Camping can be awesome. Let me list some things I love about camping. I love the cooking & eating & playing with dogs. The slow pace that seems to set in, and the comfortableness of being yourself among friends you love. I love the quietness and not-so-quietness of a 1,000 cicadas & crickets. I love watching the sun rise & set, and the smallness of my universe as I throw my head back and look into an inverted bowl of cerulean blue, liberally strewn with stars.
And then, there’s the whole sleeping-in-a-tent thing, where it’s a good 20-degrees warmer than outside. Bleah. One nap marred by being woken up by my own sweat, running into my ear. Eesh. Then, a clear night, with some wind. The storms traveled off to the north. Let’s try to make it a ten-degree difference with the night air, and take that rain shield off. Oh lord. Troubles so hard, to quote Moby. I have no idea what time it was. But when the raindrops hitting the tent sounded like the JiffyPop popcorn consumed earlier that night, I finally woke up. Apparently it had been raining for a while, and poorPolly was in her crate whimpering, girl, you shoulda BARKED so I would have gotten up sooner, and it was mad-dash-oh-lord-wow-my-back-is-really-wet-how-long-was-I-sleeping-in-the-rain? and then James was there & we got the rain guard up but it was too late, there was water everywhere, and so I made two trips in the rain & pitch blackness to take in my yarn (that went before my clothes! ha!) and books, and then our bags of clothes. (James was sleeping in the house when the rain hit, otherwise this wouldn’t have happened.) I have become a very defensively sound sleeper, and that has been illustrated more than one time with some of the major storms we’ve had this summer. Wha’ storms? So then I was trying to sleep on a sofabed thingy, very unhappy, jaw clenched, and James came to check on me & startled me so much I sat up fast & at an angle & folded the bed up on myself. That was the least happy moment of the weekend, I’d say. I am covered in mosquito bites, I didn’t knit or read a thing, because I was afraid of getting things dirty, and I can say we had fun. And S’mores. They were really awesome. And breakfast yesterday was incredible. And the stars, and the sky, and the moon & the sun. Big big world. And I am so excited to sleep in my bed tonight.

Exercise tasks:
1. How much warmer than the outside air does the camping post say it gets inside the tent?
2. Turn the paragraph of the camping post that begins "Camping can be awesome" into a short list of the things it says the writer loves.
3. Copy the camping post word for word, starting at "Camping can be" and ending at "strewn with stars.".

Extracted data:
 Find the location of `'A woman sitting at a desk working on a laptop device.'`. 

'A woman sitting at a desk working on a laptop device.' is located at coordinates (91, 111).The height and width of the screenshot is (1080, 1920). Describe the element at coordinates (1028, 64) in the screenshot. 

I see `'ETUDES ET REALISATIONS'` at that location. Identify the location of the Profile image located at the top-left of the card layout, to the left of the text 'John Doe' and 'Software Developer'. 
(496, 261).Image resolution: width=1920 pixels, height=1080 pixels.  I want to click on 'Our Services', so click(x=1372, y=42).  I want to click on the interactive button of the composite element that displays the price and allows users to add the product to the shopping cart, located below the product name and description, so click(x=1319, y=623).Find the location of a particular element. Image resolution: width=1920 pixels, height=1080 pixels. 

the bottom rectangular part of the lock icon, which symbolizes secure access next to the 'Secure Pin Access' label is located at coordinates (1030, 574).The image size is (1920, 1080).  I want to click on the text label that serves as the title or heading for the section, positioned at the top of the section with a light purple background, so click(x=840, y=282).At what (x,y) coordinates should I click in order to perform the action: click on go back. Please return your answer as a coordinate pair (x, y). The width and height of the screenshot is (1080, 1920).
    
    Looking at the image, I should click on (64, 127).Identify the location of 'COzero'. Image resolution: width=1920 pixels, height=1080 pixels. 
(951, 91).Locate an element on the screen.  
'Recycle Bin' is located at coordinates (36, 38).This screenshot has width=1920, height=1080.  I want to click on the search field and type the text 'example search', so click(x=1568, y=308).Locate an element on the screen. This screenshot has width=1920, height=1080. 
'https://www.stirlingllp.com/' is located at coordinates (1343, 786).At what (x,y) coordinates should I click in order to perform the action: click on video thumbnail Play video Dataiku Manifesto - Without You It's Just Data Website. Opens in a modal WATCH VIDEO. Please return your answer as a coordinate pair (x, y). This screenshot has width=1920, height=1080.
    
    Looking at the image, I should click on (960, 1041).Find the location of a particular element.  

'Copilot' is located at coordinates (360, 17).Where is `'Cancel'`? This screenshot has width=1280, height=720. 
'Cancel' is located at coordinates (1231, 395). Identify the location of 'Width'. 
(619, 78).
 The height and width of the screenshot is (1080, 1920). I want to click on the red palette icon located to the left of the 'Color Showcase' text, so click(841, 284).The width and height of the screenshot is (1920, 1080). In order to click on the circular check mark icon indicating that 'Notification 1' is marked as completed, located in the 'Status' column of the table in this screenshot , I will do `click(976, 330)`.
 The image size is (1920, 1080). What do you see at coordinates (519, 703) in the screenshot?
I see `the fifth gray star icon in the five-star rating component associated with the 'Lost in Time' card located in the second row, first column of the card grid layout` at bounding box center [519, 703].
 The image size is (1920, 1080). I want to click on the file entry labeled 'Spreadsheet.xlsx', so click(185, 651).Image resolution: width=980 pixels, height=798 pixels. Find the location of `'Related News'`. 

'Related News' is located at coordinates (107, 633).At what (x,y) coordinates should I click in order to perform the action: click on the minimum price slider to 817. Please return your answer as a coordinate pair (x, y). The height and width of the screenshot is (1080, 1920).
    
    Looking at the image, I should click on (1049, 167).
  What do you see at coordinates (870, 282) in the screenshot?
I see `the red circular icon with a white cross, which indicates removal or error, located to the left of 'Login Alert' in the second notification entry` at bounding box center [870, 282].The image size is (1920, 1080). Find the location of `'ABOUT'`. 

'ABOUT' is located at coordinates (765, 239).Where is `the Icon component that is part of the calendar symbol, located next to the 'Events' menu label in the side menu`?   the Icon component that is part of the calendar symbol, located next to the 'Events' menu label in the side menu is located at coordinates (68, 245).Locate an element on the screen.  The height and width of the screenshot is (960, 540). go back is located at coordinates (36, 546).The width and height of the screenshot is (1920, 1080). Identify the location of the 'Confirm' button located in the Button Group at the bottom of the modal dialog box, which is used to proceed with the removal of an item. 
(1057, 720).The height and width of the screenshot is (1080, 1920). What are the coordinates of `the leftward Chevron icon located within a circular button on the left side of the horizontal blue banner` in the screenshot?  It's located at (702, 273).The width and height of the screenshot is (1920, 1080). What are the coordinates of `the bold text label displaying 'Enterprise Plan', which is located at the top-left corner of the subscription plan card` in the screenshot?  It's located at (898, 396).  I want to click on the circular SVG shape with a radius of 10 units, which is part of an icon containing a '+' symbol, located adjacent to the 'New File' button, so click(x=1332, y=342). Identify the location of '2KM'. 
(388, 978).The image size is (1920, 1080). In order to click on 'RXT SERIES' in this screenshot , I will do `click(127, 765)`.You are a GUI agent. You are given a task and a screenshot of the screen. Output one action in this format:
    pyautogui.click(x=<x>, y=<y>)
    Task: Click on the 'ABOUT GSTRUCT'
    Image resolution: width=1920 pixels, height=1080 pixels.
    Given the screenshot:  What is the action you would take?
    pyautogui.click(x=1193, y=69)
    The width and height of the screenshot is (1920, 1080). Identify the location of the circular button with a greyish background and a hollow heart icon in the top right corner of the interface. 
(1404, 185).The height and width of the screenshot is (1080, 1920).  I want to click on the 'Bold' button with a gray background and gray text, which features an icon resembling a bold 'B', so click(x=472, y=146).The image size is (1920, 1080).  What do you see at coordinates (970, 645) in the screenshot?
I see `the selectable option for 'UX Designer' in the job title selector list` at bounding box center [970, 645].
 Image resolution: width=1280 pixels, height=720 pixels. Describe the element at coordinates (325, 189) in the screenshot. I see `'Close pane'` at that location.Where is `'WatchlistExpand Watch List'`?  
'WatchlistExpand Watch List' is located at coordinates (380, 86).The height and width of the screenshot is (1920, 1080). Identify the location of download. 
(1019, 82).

Task results:
1. A good 20 degrees warmer.

2.
- Cooking, eating and playing with dogs
- The slow pace
- Being comfortably yourself among friends
- The quiet, and the noise of a thousand cicadas and crickets
- Watching the sun rise and set
- Feeling small while looking up at a blue sky full of stars

3.
Camping can be awesome. Let me list some things I love about camping. I love the cooking & eating & playing with dogs. The slow pace that seems to set in, and the comfortableness of being yourself among friends you love. I love the quietness and not-so-quietness of a 1,000 cicadas & crickets. I love watching the sun rise & set, and the smallness of my universe as I throw my head back and look into an inverted bowl of cerulean blue, liberally strewn with stars.